Dave may not remember that day. I’m sure he’s cried at the Wall on more than one occasion. And perhaps he wondered if he ever got through to a silly bunch of kids. But I’ve never forgotten the lesson. Nor the one he passed on as we stood together in the green grass at Gettysburg. “In this field” he said in the same soft way, “as many Americans died in one battle, as in the entire Vietnam war.” I remembered the Wall, the scope of the sacrifice represented there, and shivered at the thought.
Sometime around Memorial Day, I usually get to thinking about the parade of tyrants who have risen to power over the centuries. And since I don’t know any of the soldiers who have fallen in the fight against them, I think of Dave. Just one man who knows the pain of the loss of just one man. And who never, ever, ever forgets the treasure of our freedom.
I also think of my wife. Born on Flag Day. The girl who has brought me a smile nearly every day for at least thirteen years. Happy Anniversary Sweetie.

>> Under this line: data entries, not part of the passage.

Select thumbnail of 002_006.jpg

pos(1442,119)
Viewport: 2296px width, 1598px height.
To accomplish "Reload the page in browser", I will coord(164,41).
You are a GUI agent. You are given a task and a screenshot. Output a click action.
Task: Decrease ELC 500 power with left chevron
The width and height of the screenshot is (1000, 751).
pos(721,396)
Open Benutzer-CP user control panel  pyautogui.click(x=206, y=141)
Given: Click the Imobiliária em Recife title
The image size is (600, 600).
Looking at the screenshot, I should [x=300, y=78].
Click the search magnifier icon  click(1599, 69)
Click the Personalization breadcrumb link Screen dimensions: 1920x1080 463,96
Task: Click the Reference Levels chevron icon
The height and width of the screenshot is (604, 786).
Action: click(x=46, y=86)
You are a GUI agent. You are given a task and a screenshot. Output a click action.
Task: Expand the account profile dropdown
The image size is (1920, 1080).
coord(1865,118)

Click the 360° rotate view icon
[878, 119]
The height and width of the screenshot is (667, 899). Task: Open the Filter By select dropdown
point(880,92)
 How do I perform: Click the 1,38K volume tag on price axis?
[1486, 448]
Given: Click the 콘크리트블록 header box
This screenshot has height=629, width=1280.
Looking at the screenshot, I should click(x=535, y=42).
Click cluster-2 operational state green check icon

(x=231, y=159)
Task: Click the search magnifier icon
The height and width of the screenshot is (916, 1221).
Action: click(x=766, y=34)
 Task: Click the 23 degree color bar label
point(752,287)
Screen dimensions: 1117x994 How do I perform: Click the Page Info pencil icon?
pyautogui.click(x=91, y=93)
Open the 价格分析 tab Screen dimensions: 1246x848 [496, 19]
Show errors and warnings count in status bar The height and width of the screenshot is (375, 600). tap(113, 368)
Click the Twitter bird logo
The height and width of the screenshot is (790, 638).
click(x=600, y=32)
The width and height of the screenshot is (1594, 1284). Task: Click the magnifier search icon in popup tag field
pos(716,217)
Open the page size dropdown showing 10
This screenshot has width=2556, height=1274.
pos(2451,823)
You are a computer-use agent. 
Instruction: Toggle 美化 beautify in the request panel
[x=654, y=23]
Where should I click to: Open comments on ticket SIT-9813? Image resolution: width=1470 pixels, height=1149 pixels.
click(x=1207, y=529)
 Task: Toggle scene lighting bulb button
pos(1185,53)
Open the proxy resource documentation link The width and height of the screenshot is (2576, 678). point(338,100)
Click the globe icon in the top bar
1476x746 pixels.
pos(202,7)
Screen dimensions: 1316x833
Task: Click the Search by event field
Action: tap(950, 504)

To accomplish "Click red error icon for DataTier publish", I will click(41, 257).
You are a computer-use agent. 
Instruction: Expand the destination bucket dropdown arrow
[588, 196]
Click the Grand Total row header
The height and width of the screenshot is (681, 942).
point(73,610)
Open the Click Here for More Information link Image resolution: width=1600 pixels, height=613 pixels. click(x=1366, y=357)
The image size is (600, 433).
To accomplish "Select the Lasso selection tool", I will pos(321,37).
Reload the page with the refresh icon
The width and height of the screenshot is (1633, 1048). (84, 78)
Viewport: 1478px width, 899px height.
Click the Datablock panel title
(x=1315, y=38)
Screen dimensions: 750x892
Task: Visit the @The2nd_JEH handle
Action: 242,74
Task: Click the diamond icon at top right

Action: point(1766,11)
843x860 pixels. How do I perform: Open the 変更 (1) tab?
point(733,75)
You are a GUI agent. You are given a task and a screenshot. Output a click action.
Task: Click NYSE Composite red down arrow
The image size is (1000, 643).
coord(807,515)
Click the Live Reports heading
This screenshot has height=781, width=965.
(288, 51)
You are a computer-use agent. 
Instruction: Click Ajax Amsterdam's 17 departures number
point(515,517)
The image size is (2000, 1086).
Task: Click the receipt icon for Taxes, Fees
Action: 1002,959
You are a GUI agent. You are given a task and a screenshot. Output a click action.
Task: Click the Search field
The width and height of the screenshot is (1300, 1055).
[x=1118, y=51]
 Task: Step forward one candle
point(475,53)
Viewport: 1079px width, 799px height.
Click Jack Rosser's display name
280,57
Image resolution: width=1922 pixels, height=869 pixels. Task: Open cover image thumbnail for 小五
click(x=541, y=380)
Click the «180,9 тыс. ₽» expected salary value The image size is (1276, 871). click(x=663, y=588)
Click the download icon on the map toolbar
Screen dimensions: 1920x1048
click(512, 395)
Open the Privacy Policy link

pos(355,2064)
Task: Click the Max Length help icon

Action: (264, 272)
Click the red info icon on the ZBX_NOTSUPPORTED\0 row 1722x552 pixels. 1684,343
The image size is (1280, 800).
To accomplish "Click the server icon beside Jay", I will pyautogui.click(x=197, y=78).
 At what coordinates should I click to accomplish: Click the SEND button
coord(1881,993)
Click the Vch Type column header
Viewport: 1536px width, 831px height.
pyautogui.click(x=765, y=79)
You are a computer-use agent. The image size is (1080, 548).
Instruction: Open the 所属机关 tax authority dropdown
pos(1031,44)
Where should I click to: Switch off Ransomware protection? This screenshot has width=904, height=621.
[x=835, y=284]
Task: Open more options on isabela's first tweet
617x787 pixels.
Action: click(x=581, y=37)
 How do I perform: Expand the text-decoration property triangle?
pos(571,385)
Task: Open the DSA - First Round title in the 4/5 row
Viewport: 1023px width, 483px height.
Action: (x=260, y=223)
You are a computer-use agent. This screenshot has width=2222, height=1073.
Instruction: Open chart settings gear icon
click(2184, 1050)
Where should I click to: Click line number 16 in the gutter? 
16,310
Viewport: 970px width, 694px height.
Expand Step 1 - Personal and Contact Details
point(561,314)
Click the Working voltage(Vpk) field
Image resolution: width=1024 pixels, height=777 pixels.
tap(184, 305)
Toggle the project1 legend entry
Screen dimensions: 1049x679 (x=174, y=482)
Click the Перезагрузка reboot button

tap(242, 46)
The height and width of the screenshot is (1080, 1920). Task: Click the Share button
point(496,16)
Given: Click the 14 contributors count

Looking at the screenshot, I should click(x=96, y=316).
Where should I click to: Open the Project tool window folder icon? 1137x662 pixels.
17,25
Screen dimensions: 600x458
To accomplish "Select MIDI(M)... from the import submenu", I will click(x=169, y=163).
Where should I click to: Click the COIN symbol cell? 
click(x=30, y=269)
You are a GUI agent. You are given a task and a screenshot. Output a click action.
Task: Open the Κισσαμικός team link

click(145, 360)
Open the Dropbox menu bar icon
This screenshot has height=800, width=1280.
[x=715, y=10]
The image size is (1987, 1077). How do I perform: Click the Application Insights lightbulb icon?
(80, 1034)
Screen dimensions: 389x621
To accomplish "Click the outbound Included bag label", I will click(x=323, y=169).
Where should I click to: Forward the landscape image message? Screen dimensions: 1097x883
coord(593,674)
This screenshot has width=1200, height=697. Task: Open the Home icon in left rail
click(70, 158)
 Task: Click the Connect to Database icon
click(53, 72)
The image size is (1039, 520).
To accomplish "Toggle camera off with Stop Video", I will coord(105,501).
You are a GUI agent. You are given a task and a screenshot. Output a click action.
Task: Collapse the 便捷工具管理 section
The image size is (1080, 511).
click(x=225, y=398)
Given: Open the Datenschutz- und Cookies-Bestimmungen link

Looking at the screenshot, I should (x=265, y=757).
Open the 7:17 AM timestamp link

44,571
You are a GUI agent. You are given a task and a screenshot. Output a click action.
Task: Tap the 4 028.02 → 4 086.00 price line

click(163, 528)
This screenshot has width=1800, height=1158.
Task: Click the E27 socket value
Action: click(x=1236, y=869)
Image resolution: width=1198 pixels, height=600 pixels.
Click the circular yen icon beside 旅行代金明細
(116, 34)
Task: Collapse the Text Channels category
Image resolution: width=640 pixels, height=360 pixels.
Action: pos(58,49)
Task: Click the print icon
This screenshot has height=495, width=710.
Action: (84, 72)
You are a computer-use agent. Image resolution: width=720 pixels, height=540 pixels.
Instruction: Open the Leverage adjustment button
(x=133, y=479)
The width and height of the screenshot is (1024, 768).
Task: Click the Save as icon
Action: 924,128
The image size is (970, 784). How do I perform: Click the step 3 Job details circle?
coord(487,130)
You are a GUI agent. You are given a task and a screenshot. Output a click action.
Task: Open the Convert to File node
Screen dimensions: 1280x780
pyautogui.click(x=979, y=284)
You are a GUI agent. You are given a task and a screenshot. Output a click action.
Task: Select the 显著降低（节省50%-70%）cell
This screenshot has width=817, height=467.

My dad has successfully undergone a blood stem-cell transplant this week (from 2 units of genetically matched umbilical cord blood). He’s currently a resident (again) at Sloan Kettering Memorial Hospital in New York City. He’s in relative isolation, with the fledgling immune system of an infant child trying to take root in his body. I’ve been spending a lot of time with both my folks up to the time dad was admitted for this procedure, and Renee and I are sticking around nearby during the long and precarious recovery period ahead. I visited dad today and he looked pretty good considering everything he’s been through. We’ve been encouraged to see his faith staying strong throughout. It’s hard though to see my mom suffer because of his suffering. Our presence here has been a big boost for both of them.
Renee and I and the kids will move up to Pearl River next week to start working with AIM here in the US. This is our new, interim assignment, and I’ll post some details about it once I know more of what I’ll be doing. My “job” will be something along the lines of an assistant in PR and Development – not much different from my part time ministry in Kenya with the Media guys. We’re happy to see the Lord open this door for us. He’s opened many actually, blessing us more than we expected – and certainly more than we deserve.